A month into the year, the first great novel of 2026 is here.
Patmeena Sabit’s debut, “Good People,” may remind readers of Celeste Ng’s bestselling “Little Fires Everywhere” in that it’s a domestic tale that reads like a propulsive thriller and springs from a clash of cultures. Sabit writes about the Sharaf family, who came to the Washington, D.C., area from Afghanistan and have become hugely successful — until tragedy erases all the progress they think they’ve made.
“Good People” takes the form of an investigation. We never hear from the Sharafs — father Rahmat, who built a business empire from nothing; devoted mother Maryam; son Omer, a budding entrepreneur; stunning daughter Zorah, who chafes at her family’s rules; and two little-seen younger children. Sabit presents us with dozens of eyewitness accounts from neighbors, friends, law enforcement and news media, all of whom attempt to understand a tragedy that’s revealed about one-third of the way through the book.
It’s riveting stuff, in part because the picture of the Sharafs is so complex as readers try to assemble the dozens of narrators’ accounts into a whole picture (and an explanation for the tragedy).

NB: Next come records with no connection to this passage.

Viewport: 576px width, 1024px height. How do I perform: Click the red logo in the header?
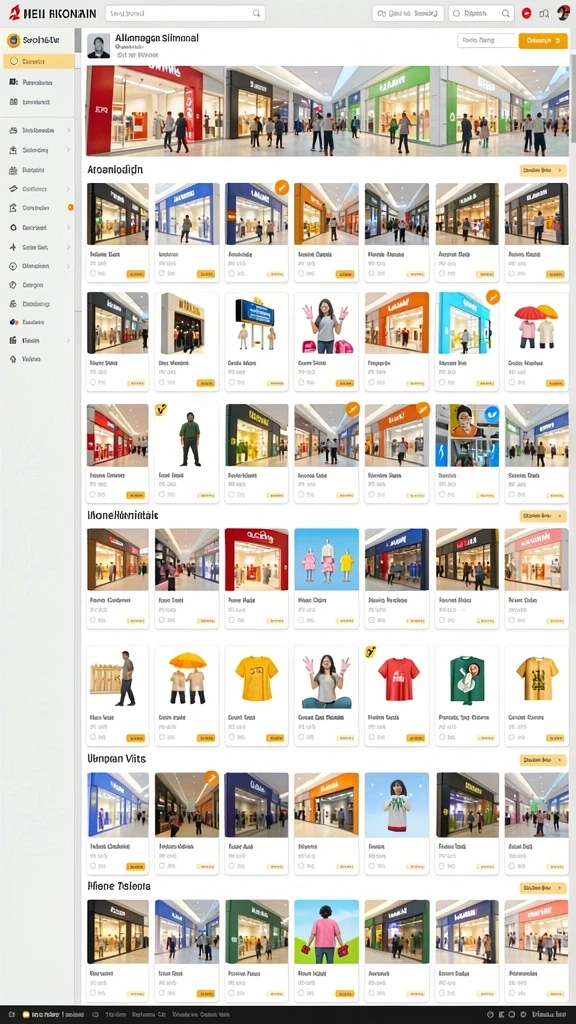[x=14, y=12]
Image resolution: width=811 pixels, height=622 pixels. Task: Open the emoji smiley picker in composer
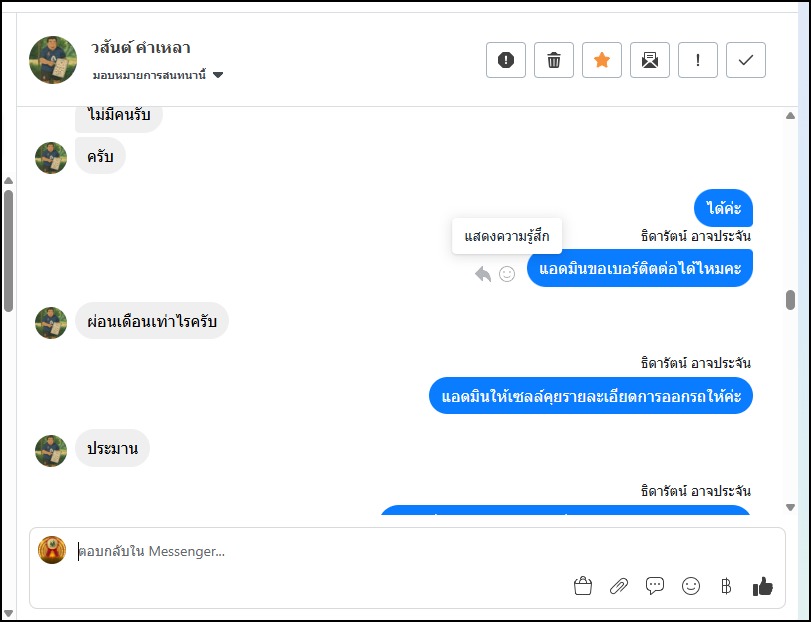pos(691,587)
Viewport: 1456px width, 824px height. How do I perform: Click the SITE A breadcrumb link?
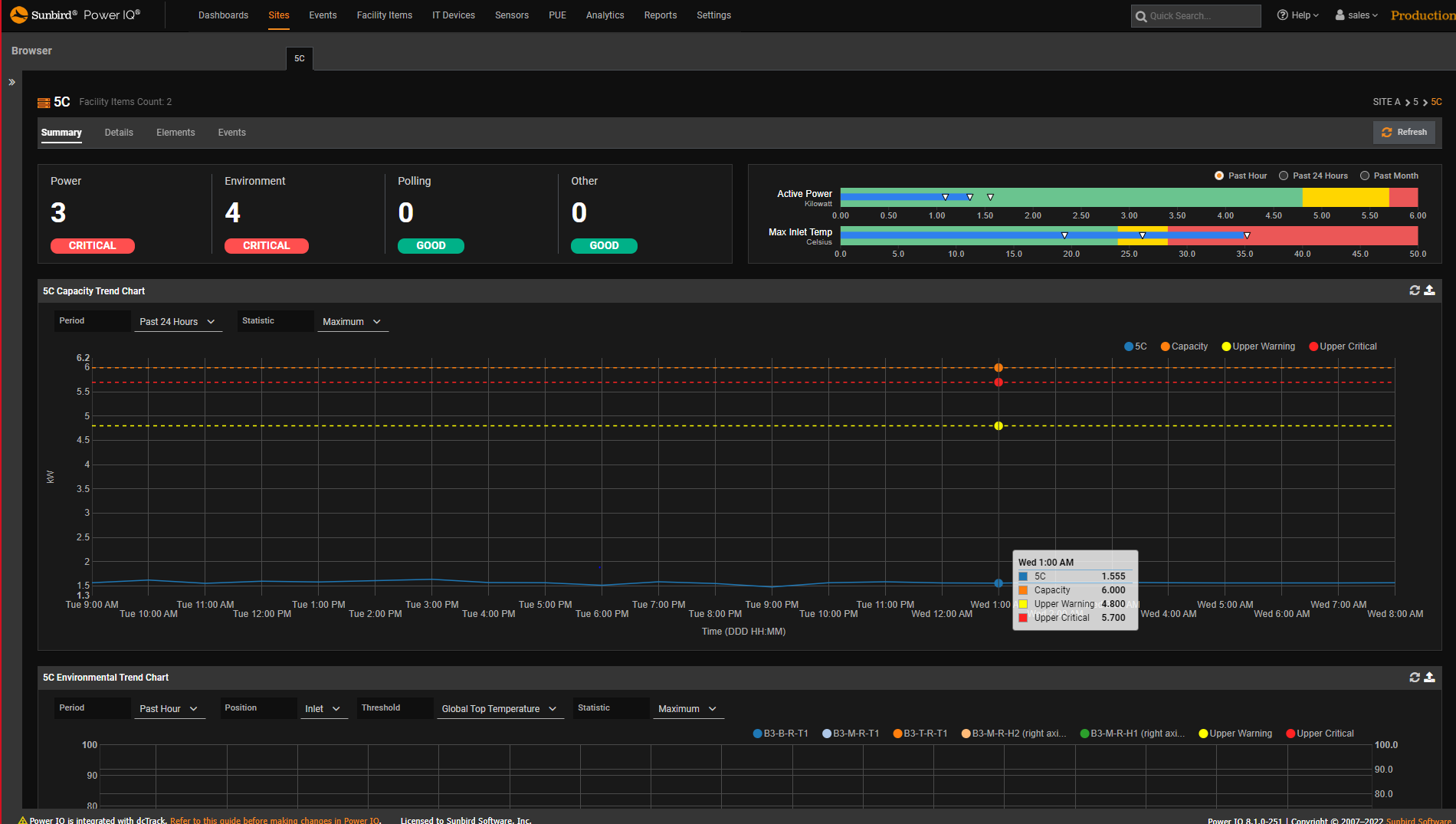click(1386, 101)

Most observers think the Sharafs triumphed over long odds. Some believe they turned their back on Afghan culture. Some claim they knew all along about fractures in the family. Others believed the Sharafs lived a fairy tale. All are stunned by secrets that eventually emerge.

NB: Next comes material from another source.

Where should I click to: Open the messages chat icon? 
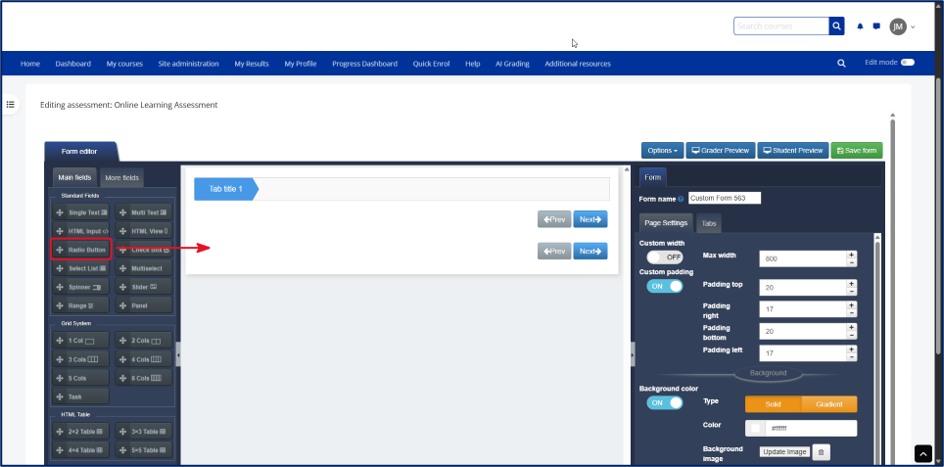pyautogui.click(x=876, y=26)
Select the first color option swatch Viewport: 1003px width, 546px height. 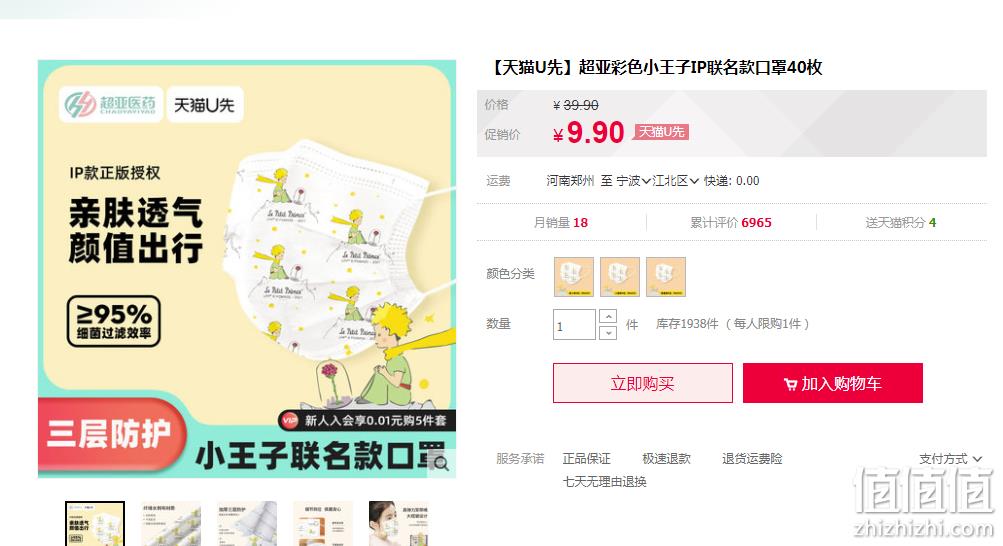[574, 277]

A key theme of “Good People” is the cultural schism the Sharafs weather; the parents are proud of how successfully their children navigate American customs but often baffled by the behavior of Zorah, in particular. She considers herself American, but her parents cling to the way things worked in Afghanistan and expect her to observe practices they grew up with, including arranged marriages and filial piety. Early in the book, it becomes clear those tensions will explode somehow, which they do when Zorah dates a young man her father disapproves of, as described by a family friend:
“In [Afghanistan], a thousand men would have stood with [Rahmat]. They would have dragged that bastard through the streets by his greasy head and buried him alive and then buried his father and brothers on top of him as a lesson to his whole tribe. They would have had that girl back under her father’s roof before the sun went down on the day she ran away. God, custom, the law — everything would have been on his side. But here? Here he was the guilty one."
That’s one of the more extreme views, but I kept changing my mind about who was in the right as I read, for instance, Zorah’s social worker’s sympathetic account of a disagreement with her family alongside her friend’s increasingly concerned narrative. A key to the success of this is how deftly Sabit captures dozens of voices, ranging from old country friends who use Afghan idioms (“they were going to crawl into our eyes,” meaning “try to convince us not to believe what we’re seeing”) and reporters who seem to know more than their just-the-facts accounts can reveal.